According to the Mastrapasqua suit, a combination of discoveries made when an employee leaving the firm tried to claim his money last week led the employer to go to court over the matter. Also contributing were a Monday conversation with 1Point CEO Barry Stokes in which he could not explain the missing funds and various media reports, according to the filing.
Also Thursday, Metro Nashville government decided to terminate its nine-month-old contract with 1Point Solutions. Metro schools is expected to follow that lead.
Dorothy Berry, Metro’s human resources director, told the newspaper that no city money is missing, but employees were growing concerned after hearing news reports detailing the lawsuits against 1Point. “We have open enrollment starting in October, and we have employees who were already climbing the walls about this,” Berry said, according to the news report.

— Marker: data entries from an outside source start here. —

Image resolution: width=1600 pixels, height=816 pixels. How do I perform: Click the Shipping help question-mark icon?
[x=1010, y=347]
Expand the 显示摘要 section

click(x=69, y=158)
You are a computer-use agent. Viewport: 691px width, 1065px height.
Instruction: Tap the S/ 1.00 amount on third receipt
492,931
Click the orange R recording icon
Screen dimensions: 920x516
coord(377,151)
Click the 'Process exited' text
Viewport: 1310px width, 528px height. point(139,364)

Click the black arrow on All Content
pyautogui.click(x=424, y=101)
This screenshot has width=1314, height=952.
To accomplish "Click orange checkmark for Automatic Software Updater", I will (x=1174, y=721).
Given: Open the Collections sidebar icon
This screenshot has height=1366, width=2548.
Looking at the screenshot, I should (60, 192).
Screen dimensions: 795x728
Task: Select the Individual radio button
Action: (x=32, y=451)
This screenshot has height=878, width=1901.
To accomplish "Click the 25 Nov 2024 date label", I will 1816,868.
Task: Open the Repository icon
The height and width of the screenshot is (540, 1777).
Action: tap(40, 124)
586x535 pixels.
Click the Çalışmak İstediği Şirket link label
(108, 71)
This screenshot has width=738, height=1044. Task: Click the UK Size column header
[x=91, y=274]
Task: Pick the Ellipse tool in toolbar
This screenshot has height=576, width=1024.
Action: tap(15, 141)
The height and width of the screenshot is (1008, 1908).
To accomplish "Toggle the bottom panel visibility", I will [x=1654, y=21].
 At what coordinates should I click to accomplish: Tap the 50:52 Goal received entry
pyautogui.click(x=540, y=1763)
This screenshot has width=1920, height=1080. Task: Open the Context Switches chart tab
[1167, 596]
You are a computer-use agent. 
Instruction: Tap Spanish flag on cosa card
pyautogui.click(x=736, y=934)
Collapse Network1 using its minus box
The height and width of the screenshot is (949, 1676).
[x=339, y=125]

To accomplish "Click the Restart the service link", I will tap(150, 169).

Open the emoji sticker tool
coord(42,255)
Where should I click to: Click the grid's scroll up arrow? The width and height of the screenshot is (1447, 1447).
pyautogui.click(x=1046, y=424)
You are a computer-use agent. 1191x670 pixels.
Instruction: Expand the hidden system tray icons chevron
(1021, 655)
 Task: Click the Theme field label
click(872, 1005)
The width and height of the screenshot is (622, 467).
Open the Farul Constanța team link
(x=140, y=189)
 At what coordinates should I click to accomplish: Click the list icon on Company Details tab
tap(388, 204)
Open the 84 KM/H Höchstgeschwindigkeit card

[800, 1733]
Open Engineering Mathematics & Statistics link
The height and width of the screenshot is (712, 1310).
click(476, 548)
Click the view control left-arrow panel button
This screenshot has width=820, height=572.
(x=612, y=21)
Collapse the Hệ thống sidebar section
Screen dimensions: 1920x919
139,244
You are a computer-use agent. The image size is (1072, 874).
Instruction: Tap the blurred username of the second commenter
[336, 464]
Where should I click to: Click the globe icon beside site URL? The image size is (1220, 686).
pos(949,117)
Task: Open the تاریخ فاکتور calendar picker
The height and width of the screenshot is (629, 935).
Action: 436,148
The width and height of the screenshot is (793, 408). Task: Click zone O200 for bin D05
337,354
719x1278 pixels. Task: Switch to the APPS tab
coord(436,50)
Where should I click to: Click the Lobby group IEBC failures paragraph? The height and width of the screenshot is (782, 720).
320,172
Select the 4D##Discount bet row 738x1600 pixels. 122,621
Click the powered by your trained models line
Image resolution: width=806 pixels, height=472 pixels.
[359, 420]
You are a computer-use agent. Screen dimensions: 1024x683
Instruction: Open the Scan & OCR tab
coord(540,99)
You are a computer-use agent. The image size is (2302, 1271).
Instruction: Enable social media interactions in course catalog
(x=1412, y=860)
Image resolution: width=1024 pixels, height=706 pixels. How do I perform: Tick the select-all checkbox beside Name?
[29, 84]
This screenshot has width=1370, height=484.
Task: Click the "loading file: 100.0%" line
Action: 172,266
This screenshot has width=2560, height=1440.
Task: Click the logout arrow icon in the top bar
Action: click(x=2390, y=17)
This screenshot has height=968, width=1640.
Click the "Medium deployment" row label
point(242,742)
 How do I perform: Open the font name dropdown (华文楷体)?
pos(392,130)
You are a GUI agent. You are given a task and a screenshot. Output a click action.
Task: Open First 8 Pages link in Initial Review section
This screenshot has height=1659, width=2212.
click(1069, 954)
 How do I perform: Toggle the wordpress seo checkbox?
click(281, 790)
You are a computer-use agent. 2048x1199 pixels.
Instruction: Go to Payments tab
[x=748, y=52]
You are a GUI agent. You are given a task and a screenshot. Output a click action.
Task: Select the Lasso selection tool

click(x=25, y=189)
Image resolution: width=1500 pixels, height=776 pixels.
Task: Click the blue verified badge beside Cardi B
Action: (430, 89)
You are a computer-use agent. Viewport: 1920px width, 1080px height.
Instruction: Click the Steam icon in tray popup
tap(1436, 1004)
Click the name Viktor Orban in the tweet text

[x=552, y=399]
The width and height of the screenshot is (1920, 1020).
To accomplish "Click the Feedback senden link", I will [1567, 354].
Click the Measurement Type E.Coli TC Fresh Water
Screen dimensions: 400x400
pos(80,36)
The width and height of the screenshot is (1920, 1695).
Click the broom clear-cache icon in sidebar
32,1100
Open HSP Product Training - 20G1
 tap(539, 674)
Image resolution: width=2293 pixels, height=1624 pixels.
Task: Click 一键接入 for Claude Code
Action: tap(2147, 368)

Meanwhile, according to the Tennessean, there also were reports of darkened corporate offices, possible layoffs and frozen accounts at the beleaguered benefits manager.
“The companies that have been victimized by 1Point … everybody involved is taking this very seriously, and from what I can tell, they are leaving no stone unturned to try to get to the bottom of it,” said Joseph Woodruff, a Nashville attorney representing Rhode Island-based Reliance Worldwide Corp. and its subsidiary Cash Acme. They are among companies that have filed suit against 1Point, saying that several million dollars in 401(k) and other employee benefit money is missing.
Elsewhere, Knox County Schools in Tennessee and Louisiana state government employees began reporting difficulties using debit cards associated with their 1Point-managed flexible spending accounts. Tommy Teague, CEO of the Louisiana Office of Group Benefits, said workers’ money was safe, though, in a fund that lets employees set aside some pre-tax pay to buy medical supplies and services such as child care.